─── Data shown ───

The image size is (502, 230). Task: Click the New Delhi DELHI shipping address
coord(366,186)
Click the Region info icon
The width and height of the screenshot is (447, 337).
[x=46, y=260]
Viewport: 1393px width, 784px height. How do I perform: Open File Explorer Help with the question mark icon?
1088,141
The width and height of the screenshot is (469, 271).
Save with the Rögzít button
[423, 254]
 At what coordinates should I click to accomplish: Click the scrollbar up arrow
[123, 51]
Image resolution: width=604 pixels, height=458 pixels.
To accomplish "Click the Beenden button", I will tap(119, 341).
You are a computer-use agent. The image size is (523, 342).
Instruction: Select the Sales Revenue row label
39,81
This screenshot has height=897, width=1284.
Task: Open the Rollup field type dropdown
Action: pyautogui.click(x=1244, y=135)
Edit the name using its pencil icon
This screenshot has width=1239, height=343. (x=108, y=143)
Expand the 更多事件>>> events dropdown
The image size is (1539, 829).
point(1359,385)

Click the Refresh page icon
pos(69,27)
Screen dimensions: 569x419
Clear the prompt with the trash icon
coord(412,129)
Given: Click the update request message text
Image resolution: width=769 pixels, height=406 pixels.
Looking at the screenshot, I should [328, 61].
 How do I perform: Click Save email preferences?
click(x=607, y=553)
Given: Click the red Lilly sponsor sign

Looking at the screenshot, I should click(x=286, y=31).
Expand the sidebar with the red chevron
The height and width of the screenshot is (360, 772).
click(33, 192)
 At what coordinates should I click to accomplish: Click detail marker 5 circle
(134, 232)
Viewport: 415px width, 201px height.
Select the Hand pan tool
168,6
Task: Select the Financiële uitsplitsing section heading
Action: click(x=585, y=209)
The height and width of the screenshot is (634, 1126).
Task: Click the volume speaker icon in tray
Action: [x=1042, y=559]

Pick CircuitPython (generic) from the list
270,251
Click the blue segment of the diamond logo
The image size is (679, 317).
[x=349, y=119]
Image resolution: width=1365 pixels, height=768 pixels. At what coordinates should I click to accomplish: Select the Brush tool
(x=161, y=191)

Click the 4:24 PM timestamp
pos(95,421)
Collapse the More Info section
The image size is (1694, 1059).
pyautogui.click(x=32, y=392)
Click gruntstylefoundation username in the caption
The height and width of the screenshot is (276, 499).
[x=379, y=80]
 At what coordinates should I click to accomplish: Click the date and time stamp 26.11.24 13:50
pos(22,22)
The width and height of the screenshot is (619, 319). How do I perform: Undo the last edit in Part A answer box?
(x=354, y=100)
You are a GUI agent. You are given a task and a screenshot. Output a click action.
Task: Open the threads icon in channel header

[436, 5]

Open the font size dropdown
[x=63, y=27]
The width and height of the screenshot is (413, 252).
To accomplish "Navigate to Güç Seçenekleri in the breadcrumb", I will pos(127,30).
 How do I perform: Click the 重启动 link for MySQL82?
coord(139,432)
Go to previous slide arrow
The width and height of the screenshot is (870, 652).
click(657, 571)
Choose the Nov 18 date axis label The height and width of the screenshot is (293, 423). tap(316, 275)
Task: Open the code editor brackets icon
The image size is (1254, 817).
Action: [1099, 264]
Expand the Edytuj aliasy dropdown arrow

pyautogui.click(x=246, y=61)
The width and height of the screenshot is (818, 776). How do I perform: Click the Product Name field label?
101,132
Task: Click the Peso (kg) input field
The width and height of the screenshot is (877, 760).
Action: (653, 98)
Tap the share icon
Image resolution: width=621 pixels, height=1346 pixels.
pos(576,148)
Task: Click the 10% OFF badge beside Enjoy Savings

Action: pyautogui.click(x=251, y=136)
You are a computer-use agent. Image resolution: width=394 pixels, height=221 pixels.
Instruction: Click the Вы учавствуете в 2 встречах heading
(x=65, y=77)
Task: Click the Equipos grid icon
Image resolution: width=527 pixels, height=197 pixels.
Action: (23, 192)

───

§ **Problem requirements**:
Lay out the lines above as a numbered list, omitting any blank lines.

§ **Response to the exercise**:
1. The image size is (502, 230). Task: Click the New Delhi DELHI shipping address
2. coord(366,186)
3. Click the Region info icon
4. The width and height of the screenshot is (447, 337).
5. [x=46, y=260]
6. Viewport: 1393px width, 784px height. How do I perform: Open File Explorer Help with the question mark icon?
7. 1088,141
8. The width and height of the screenshot is (469, 271).
9. Save with the Rögzít button
10. [423, 254]
11.  At what coordinates should I click to accomplish: Click the scrollbar up arrow
12. [123, 51]
13. Image resolution: width=604 pixels, height=458 pixels.
14. To accomplish "Click the Beenden button", I will tap(119, 341).
15. You are a computer-use agent. The image size is (523, 342).
16. Instruction: Select the Sales Revenue row label
17. 39,81
18. This screenshot has height=897, width=1284.
19. Task: Open the Rollup field type dropdown
20. Action: pyautogui.click(x=1244, y=135)
21. Edit the name using its pencil icon
22. This screenshot has width=1239, height=343. (x=108, y=143)
23. Expand the 更多事件>>> events dropdown
24. The image size is (1539, 829).
25. point(1359,385)
26. Click the Refresh page icon
27. pos(69,27)
28. Screen dimensions: 569x419
29. Clear the prompt with the trash icon
30. coord(412,129)
31. Given: Click the update request message text
32. Image resolution: width=769 pixels, height=406 pixels.
33. Looking at the screenshot, I should [328, 61].
34.  How do I perform: Click Save email preferences?
35. click(x=607, y=553)
36. Given: Click the red Lilly sponsor sign
37. Looking at the screenshot, I should click(x=286, y=31).
38. Expand the sidebar with the red chevron
39. The height and width of the screenshot is (360, 772).
40. click(33, 192)
41.  At what coordinates should I click to accomplish: Click detail marker 5 circle
42. (134, 232)
43. Viewport: 415px width, 201px height.
44. Select the Hand pan tool
45. 168,6
46. Task: Select the Financiële uitsplitsing section heading
47. Action: click(x=585, y=209)
48. The height and width of the screenshot is (634, 1126).
49. Task: Click the volume speaker icon in tray
50. Action: [x=1042, y=559]
51. Pick CircuitPython (generic) from the list
52. 270,251
53. Click the blue segment of the diamond logo
54. The image size is (679, 317).
55. [x=349, y=119]
56. Image resolution: width=1365 pixels, height=768 pixels. At what coordinates should I click to accomplish: Select the Brush tool
57. (x=161, y=191)
58. Click the 4:24 PM timestamp
59. pos(95,421)
60. Collapse the More Info section
61. The image size is (1694, 1059).
62. pyautogui.click(x=32, y=392)
63. Click gruntstylefoundation username in the caption
64. The height and width of the screenshot is (276, 499).
65. [x=379, y=80]
66.  At what coordinates should I click to accomplish: Click the date and time stamp 26.11.24 13:50
67. pos(22,22)
68. The width and height of the screenshot is (619, 319). How do I perform: Undo the last edit in Part A answer box?
69. (x=354, y=100)
70. You are a GUI agent. You are given a task and a screenshot. Output a click action.
71. Task: Open the threads icon in channel header
72. [436, 5]
73. Open the font size dropdown
74. [x=63, y=27]
75. The width and height of the screenshot is (413, 252).
76. To accomplish "Navigate to Güç Seçenekleri in the breadcrumb", I will pos(127,30).
77.  How do I perform: Click the 重启动 link for MySQL82?
78. coord(139,432)
79. Go to previous slide arrow
80. The width and height of the screenshot is (870, 652).
81. click(657, 571)
82. Choose the Nov 18 date axis label The height and width of the screenshot is (293, 423). tap(316, 275)
83. Task: Open the code editor brackets icon
84. The image size is (1254, 817).
85. Action: [1099, 264]
86. Expand the Edytuj aliasy dropdown arrow
87. pyautogui.click(x=246, y=61)
88. The width and height of the screenshot is (818, 776). How do I perform: Click the Product Name field label?
89. 101,132
90. Task: Click the Peso (kg) input field
91. The width and height of the screenshot is (877, 760).
92. Action: (653, 98)
93. Tap the share icon
94. Image resolution: width=621 pixels, height=1346 pixels.
95. pos(576,148)
96. Task: Click the 10% OFF badge beside Enjoy Savings
97. Action: pyautogui.click(x=251, y=136)
98. You are a computer-use agent. Image resolution: width=394 pixels, height=221 pixels.
99. Instruction: Click the Вы учавствуете в 2 встречах heading
100. (x=65, y=77)
101. Task: Click the Equipos grid icon
102. Image resolution: width=527 pixels, height=197 pixels.
103. Action: (23, 192)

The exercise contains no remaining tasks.